- 2 2½- to 3-pound kabocha squash
- 4 tbs organic cold pressed extra virgin olive oil, divided
- 3 cloves garlic, thinly sliced
- 2 tbs organic grass-fed butter
- 2 cups finely chopped yellow onion
- ¼ cup fresh sage, minced, plus more for garnish
- 1 tbs minced fresh thyme
- ¾ tsp Himalayan salt
- ¾ teaspoon freshly ground pepper
- 1 cup fine- to medium-ground cornmeal
- 3 cups low-sodium bone broth or vegetable broth if vegetarian
- 1 ½ cup grated aged Parmigiano Reggiano cheese
- Preheat oven to 400°F.
- Using a small sharp knife and working at a slight angle, cut a 3-inch circle off the top of each squash and scoop out seeds.
- Rub the flesh and skin of each squash with 1 tbs organic cold pressed extra virgin olive oil and sprinkle garlic inside.
- Roast squash in a baking pan until flesh is tender but the sides are not yet caving in (30 to 40 minutes).
- While the squash is in the oven, heat butter and the remaining 2 tbs oil in a large saucepan over medium-high heat.
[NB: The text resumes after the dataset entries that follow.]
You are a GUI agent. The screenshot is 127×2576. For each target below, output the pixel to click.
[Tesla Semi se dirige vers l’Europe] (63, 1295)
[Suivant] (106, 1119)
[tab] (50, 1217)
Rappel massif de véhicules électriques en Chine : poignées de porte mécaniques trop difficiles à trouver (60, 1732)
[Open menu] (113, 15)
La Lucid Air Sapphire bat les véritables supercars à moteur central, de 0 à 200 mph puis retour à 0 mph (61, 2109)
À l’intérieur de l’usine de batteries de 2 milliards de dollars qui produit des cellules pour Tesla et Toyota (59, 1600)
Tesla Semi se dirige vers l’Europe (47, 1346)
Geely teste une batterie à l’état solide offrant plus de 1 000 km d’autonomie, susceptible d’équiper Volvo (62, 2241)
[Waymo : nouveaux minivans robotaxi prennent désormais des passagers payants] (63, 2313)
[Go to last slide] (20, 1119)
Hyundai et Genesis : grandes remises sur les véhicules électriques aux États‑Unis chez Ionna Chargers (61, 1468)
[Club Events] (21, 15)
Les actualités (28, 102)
Add onions, ¼ cup sage and thyme; stir often until onions are just starting to brown (5 to 7 minutes). Season with salt and pepper.
- Add cornmeal into the mixture, then whisk in broth. Bring to a gentle boil. Reduce heat, cover and simmer, whisking frequently, until the cornmeal is tender (10 to 15 minutes).
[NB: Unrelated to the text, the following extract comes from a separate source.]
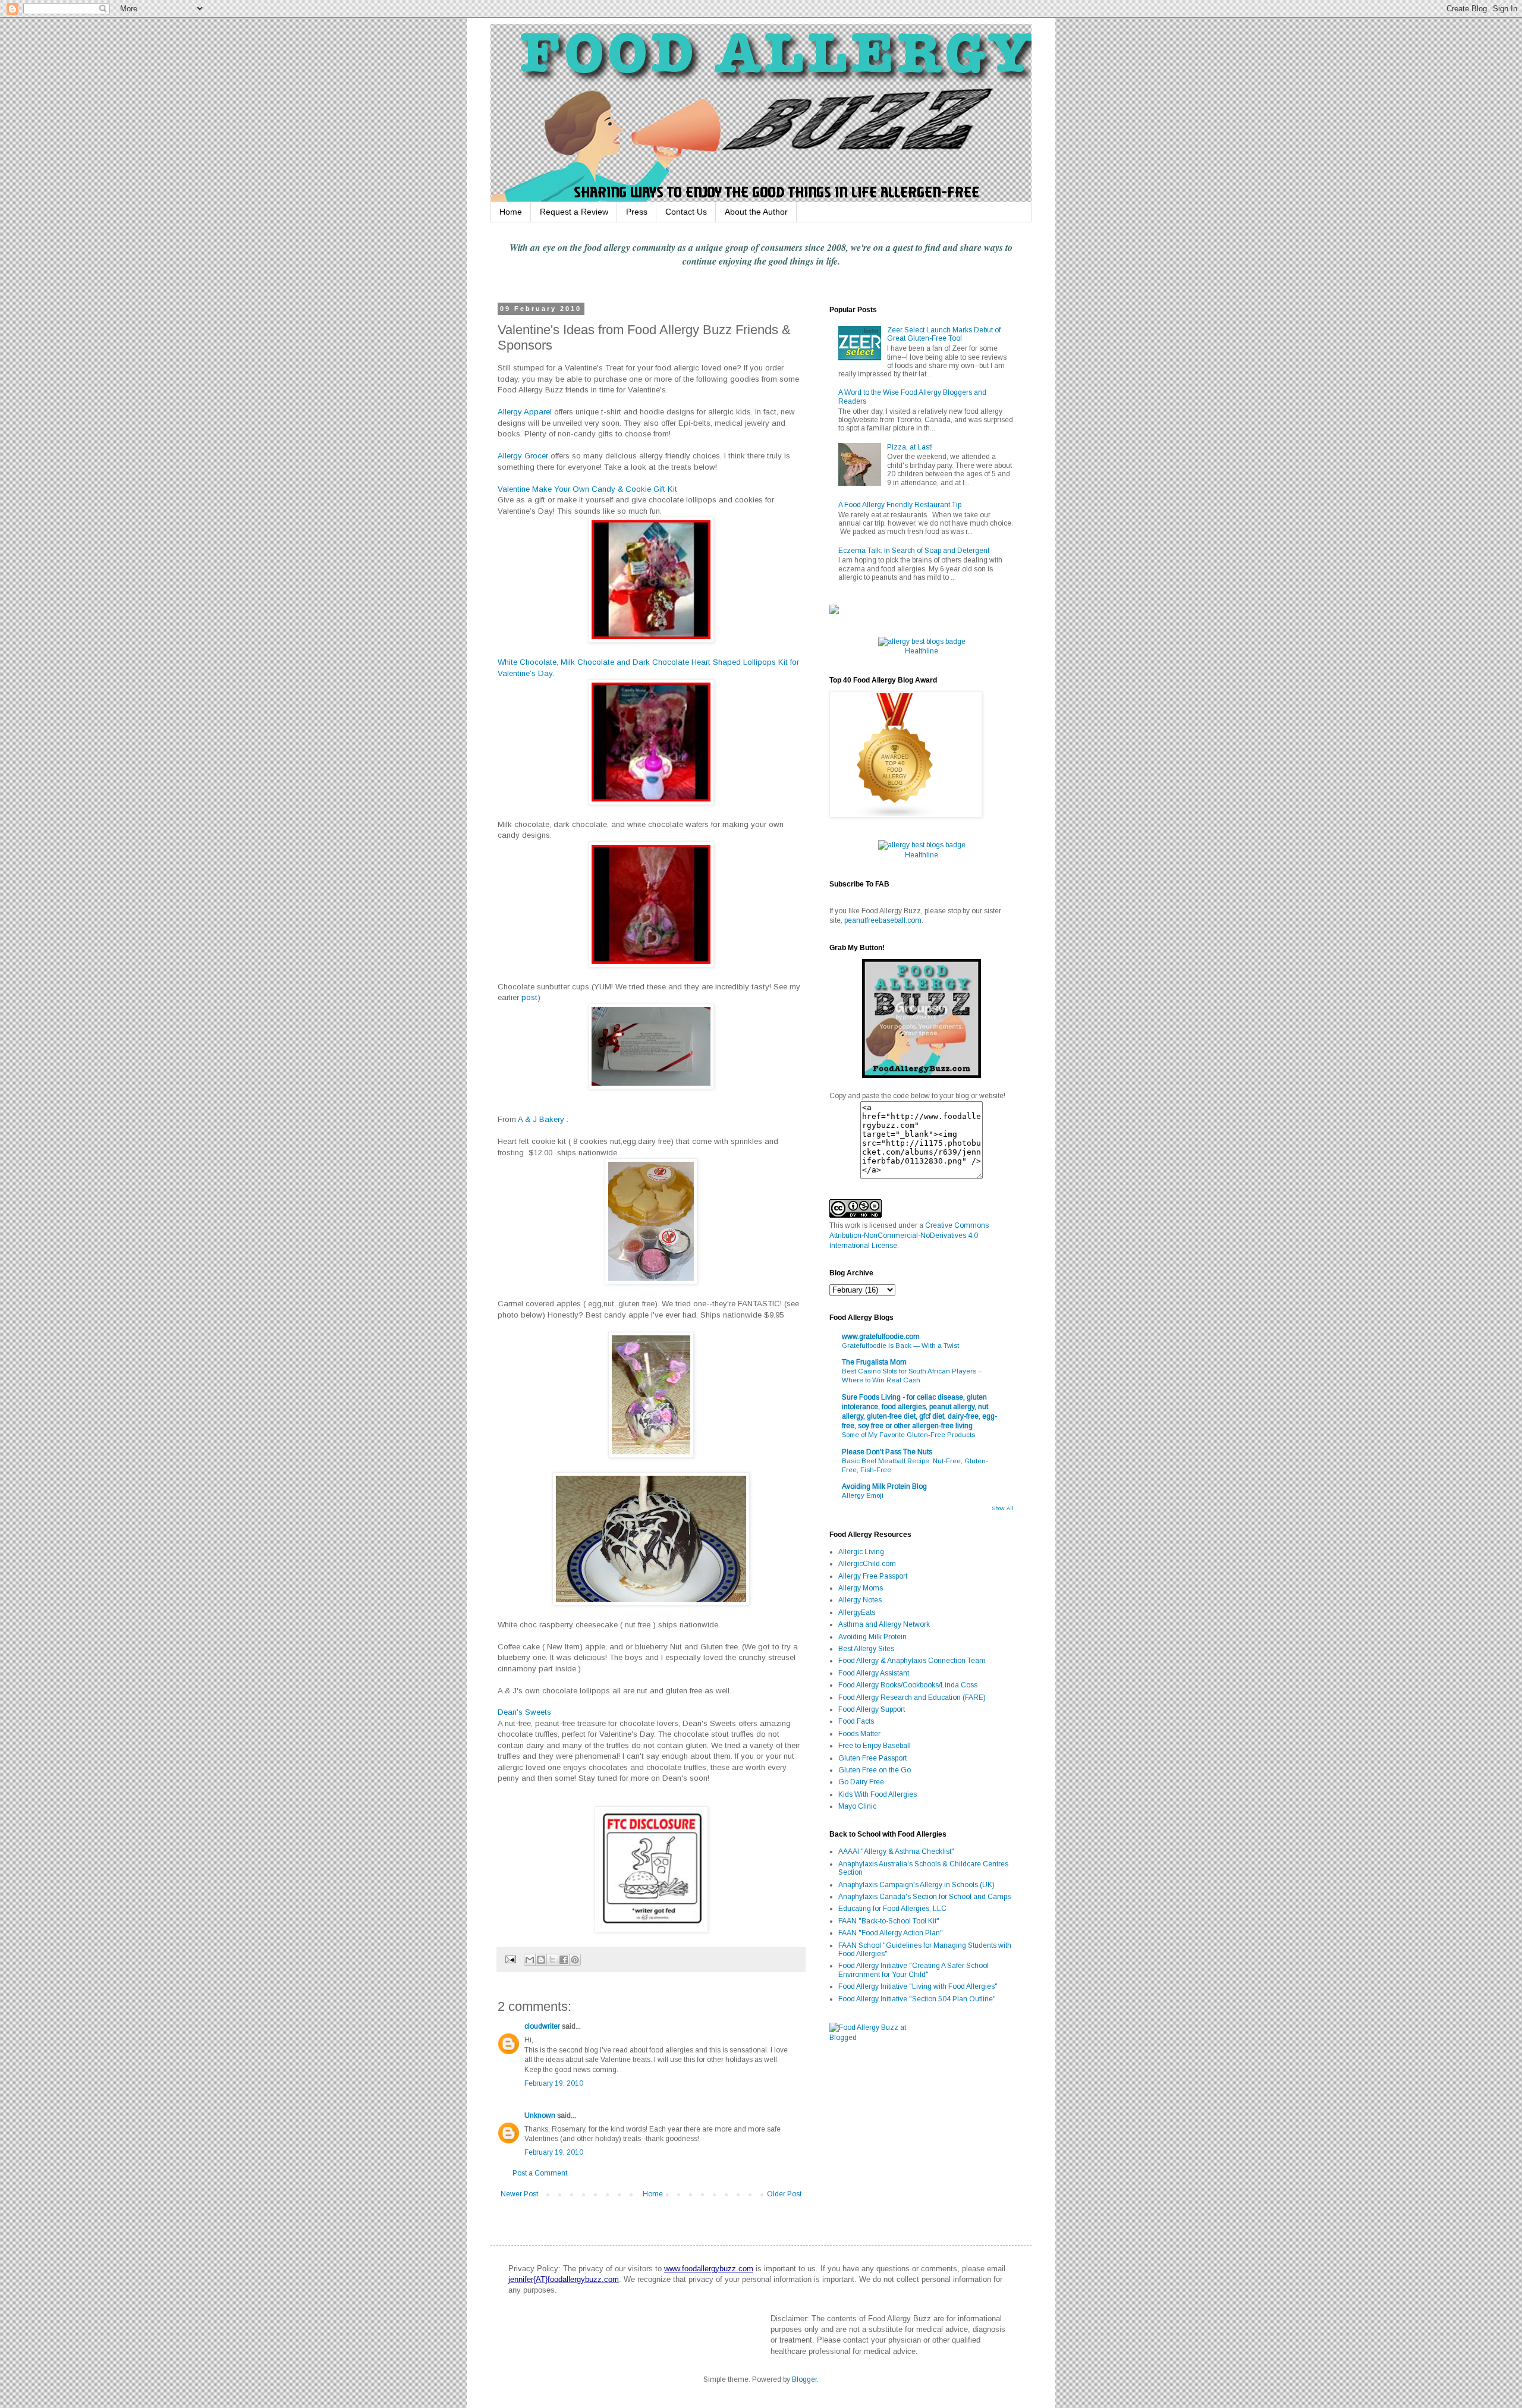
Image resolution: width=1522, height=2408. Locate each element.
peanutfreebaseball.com (883, 920)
- When cool enough to handle, scrape about 1 cup of flesh out of each squash, leaving a layer in the shell so it retains its shape. Mash the scooped out flesh into a coarse puree (using a wooden spoon or mortar and pestle) and add to the polenta (the cooked cornmeal mixture).
- Stir in the Parmigiano Reggiano.
- Spoon mixture into hollowed squash shells.
- Bake the stuffed squash until the cheese is melted and the polenta is steaming hot, about 20 minutes. Serve garnished with sage, if desired.
Sage has an earthy aroma that evokes comforting feelings during cooler weather. Kabocha squash is a winter variety of squash, and is an excellent source of vitamins A (beta-carotene is great for white blood cell health) and C (antioxidant power), fiber (digestive and mental health), zinc (good for male prostate) and low in carbohydrates. Polenta is what I call “Italian grits,” or cornmeal instead of hominy. Chews Your Health recommends pairing grits or polenta with a healthy fat, like olive oil or grass-fed butter and protein (bone broth) since corn is high glycemic for better metabolization in the body. Garlic, sage, and thyme are wonderful herbs with anti-fungal and anti-inflammatory properties. Enjoy this side dish alongside a lean protein, like baked chicken, on a cold evening. Bon apetit!